Task list:
1) In the forum thread on database table design, which kind of tables does the reply say can use foreign key constraints to take care of some of the cleanup?
2) Revise the forum thread on database table design, starting with "If you're using" and going on through "Let me explain.", so that "normalization" is replaced by "database normalization".

Text passage:
Segment Open

I've now got additional tables that relate to the original item but are not always needed when describing the original item so I broke them out so they're not queried unnecessarily.
Anyhow, I have a new item I've been trying to organize which is a USER. The user table has typical columns like username, email, last_login, path to associated image, etc. These users have been making comments, which I keep in yet another table that contains columns with IDs that relate to the user and the item on which they are commenting.
Now... I am in the process of adding the obligatory user profile page to the site. Should I create yet another table containing only essential profile data or append the existing user record with profile data in the original user table? I am thinking housekeeping might be a pain if I am to add a "Remove me from site" function as I would have to run something that kills the user record, the user profile record, and any other data associated with that user ID in other tables.
Basically what I am asking is should I keep going with this "granular" design method - breaking everything out into essential parts or does it ever serve me to consolidate into larger tables? I see a few instances where if a user deletes their account, I'll be left with a bunch of non-relevant data. For instance, the original item are restaurants... if I make a table to record "Visits" to restaurants, containing the Restaurant ID and the User ID, if the user or restaurant get removed from the site, this "Visits" table will have a bunch of useless records saying either "non existent restaurant was visited by user 45" or "Restaurant 21 was visited by non-existent user"
I hope I make sense here... I'm just wondering if it's normal to end up with this "junk" data over time.
Thanks much,
Rob

Deleting that "on-relevant" data is a normal, healthy part of an application's life. It's just what happens. You just have to do it, like you brush your teeth or make your bed. Don't let two or three DELETE queries influence how your tables get structured. They're not that expensive, and honestly, if you think that's too much of a pain, you're in the wrong business :)
If you're using InnoDB tables, you can look into foreign key constraints that will take care of some of the cleanup for you.

You'll be able to make these decisions much more easily if you learn about normalization.

In general, if data all relates to the same logical entity -- the same "thing" -- then it should go in the same table. Breaking one table into two just to keep the tables smaller is generally not a good idea. Depending on what you are doing, it may or may not make queries faster, and it introduces unnecessary complexity. Let me explain.

Segment Closed

Data segment:

Segment Open

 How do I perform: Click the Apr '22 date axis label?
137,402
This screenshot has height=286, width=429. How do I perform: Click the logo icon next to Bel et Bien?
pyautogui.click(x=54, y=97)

Segment Closed

Results of the exercise:
1) InnoDB tables

2)
If you're using InnoDB tables, you can look into foreign key constraints that will take care of some of the cleanup for you.

You'll be able to make these decisions much more easily if you learn about database normalization.

In general, if data all relates to the same logical entity -- the same "thing" -- then it should go in the same table. Breaking one table into two just to keep the tables smaller is generally not a good idea. Depending on what you are doing, it may or may not make queries faster, and it introduces unnecessary complexity. Let me explain.